My Fourth Year of Law School
From the October 2009 issue of Amicus Curiae
Many law students find law school to be so painful that few can understand or relate when I say I actually enjoy the ordeal. They would probably understand even less if I told them that I enjoy it so much that I actually subjected myself to an extra semester of it voluntarily, and not for an LLM.
This is the story of my 2L summer.
I had the opportunity to work for a local law firm during my first year and through my first summer. I had a pleasant enough experience, but I learned all that I could as a law student in that context. For my next summer I decided to do something different.
Most of my time this summer was dedicated to consulting and writing projects. My work projects took me to several locations, including Calgary and B.C. While on the West Coast, I also managed to catch a federal political convention.

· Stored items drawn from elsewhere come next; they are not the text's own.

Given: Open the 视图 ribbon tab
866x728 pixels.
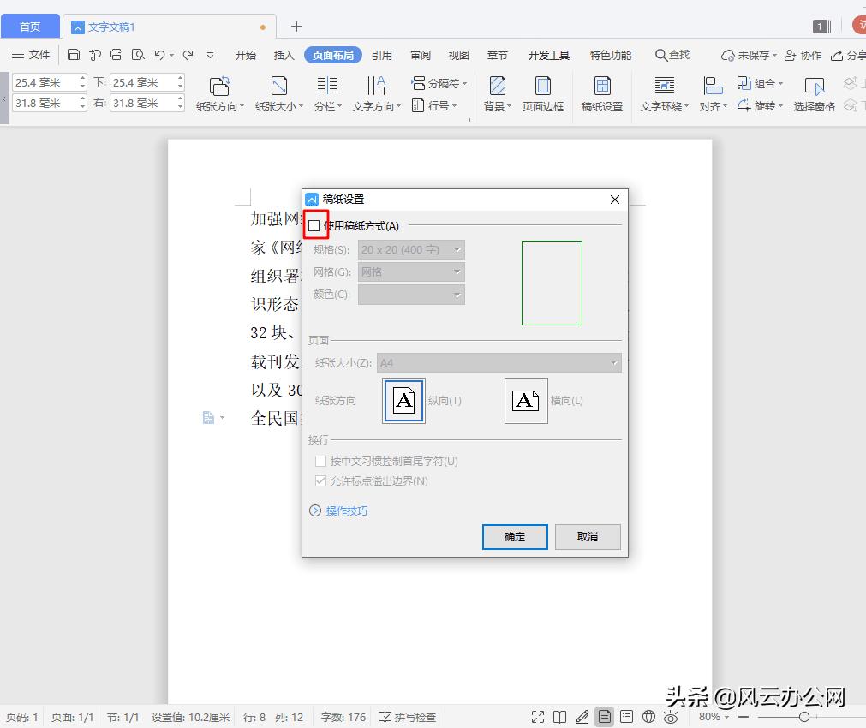Looking at the screenshot, I should [458, 54].
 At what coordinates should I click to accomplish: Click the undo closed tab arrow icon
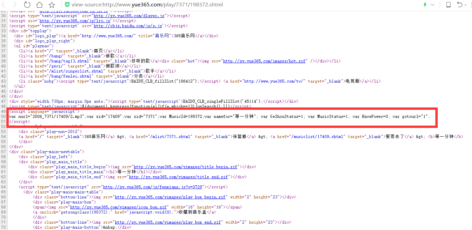pyautogui.click(x=460, y=5)
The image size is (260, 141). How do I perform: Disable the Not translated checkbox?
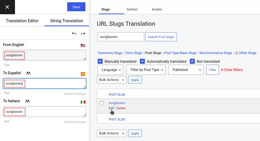pyautogui.click(x=192, y=61)
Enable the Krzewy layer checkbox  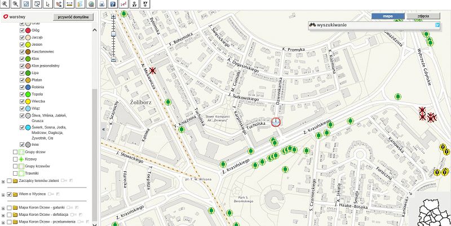pos(15,159)
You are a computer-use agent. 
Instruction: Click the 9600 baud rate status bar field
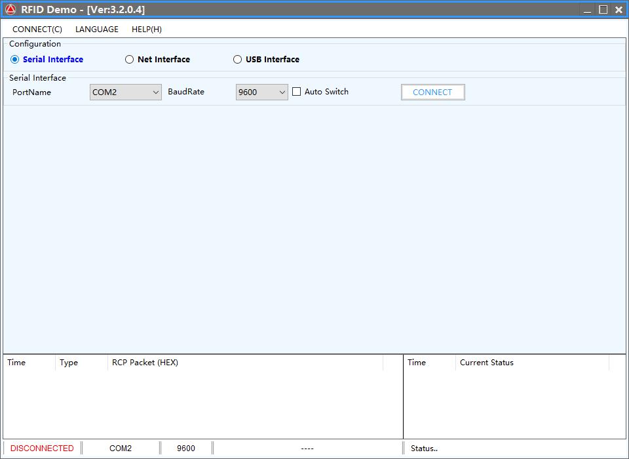[186, 449]
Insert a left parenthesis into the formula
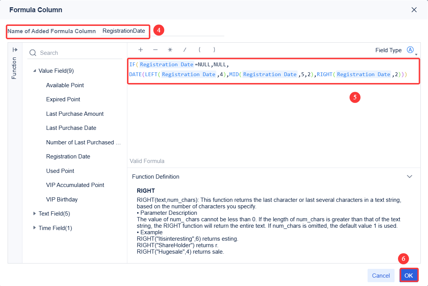Screen dimensions: 428x286 pos(199,50)
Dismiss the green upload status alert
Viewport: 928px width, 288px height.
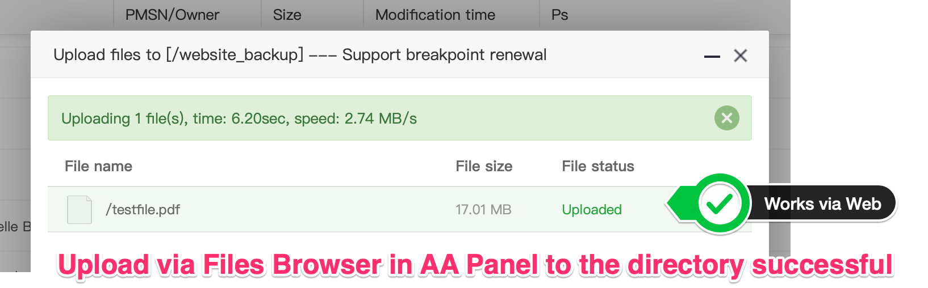726,118
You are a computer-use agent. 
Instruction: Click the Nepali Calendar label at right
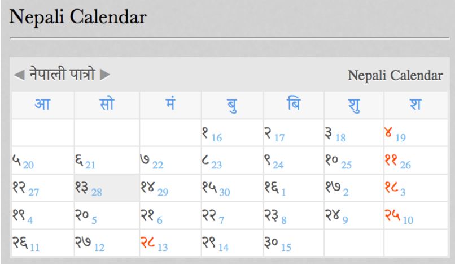[395, 76]
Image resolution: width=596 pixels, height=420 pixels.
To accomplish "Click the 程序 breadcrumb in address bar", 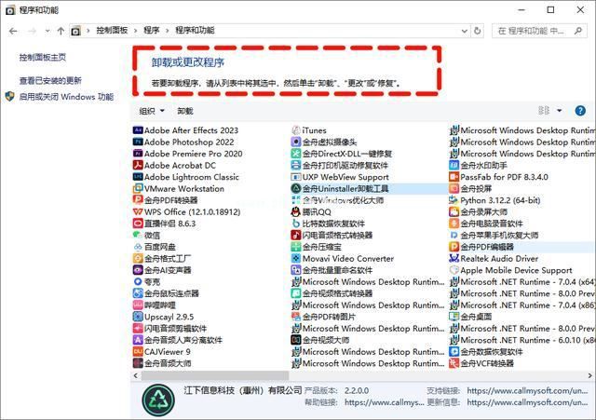I will coord(151,31).
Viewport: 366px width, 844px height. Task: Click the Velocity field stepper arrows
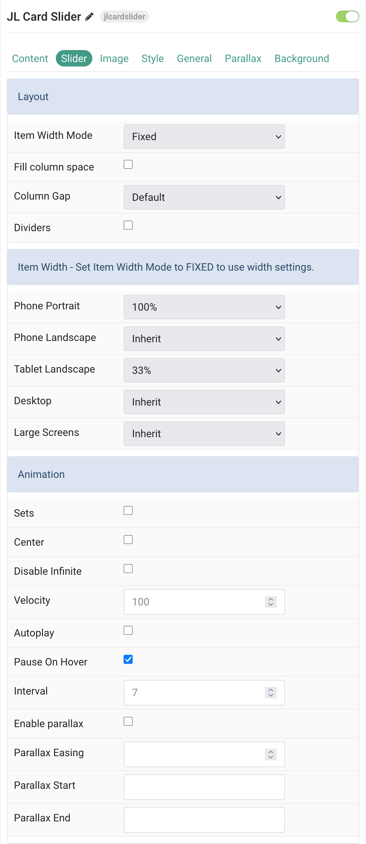(270, 602)
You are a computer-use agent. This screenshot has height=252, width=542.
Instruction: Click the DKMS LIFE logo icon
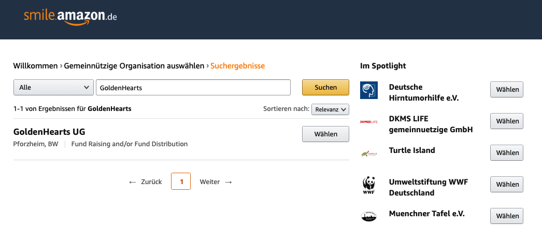pos(369,122)
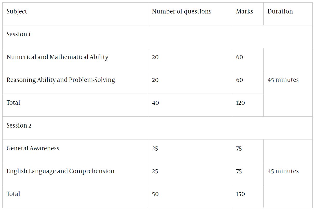Click marks value for General Awareness row
The image size is (315, 210).
239,148
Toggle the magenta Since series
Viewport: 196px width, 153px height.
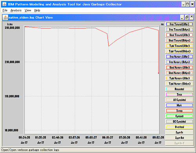180,94
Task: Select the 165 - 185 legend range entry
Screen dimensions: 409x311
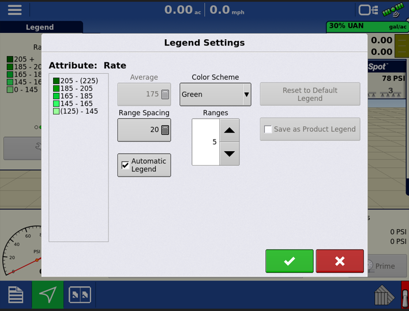Action: click(76, 96)
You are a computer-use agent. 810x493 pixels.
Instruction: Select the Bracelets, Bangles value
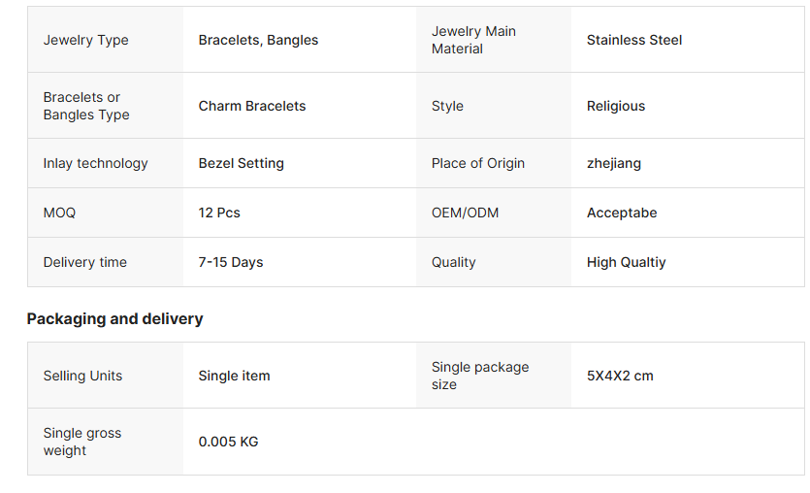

Some of my friends outside of law already joke that I do law school on the side. I figured I could probably pick up some legal experience this summer while I was running around. I checked out some summer law abroad programs, and registered for ABA-approved courses at UofT, Bar Ilan in Israel, and Universidad Autonoma de Guadalajara in Mexico.
Before you get any smart ideas, keep in mind that Western doesn’t accept summer transfer credits, even though many other Canadian law schools do. I’m not saying that they should, but if they did I would have graduated before my January term even began. Yes, it was a pretty intense summer.
The trip to Israel had some personal reasons behind it, in addition to my other activities. During my last trip there about 10 years ago I stayed in (primarily Arab) East Jerusalem and the Territories. I enjoyed a rather privileged lifestyle in the primarily Jewish West Jerusalem, staying in Golan resorts overlooking the Galilee, driving through the Negev desert, floating
in the Dead Sea, and swimming on the beaches of Tel Aviv. The tensions within a very complicated country were highlighted with a visit to the assassination site of Yitzak Rabin.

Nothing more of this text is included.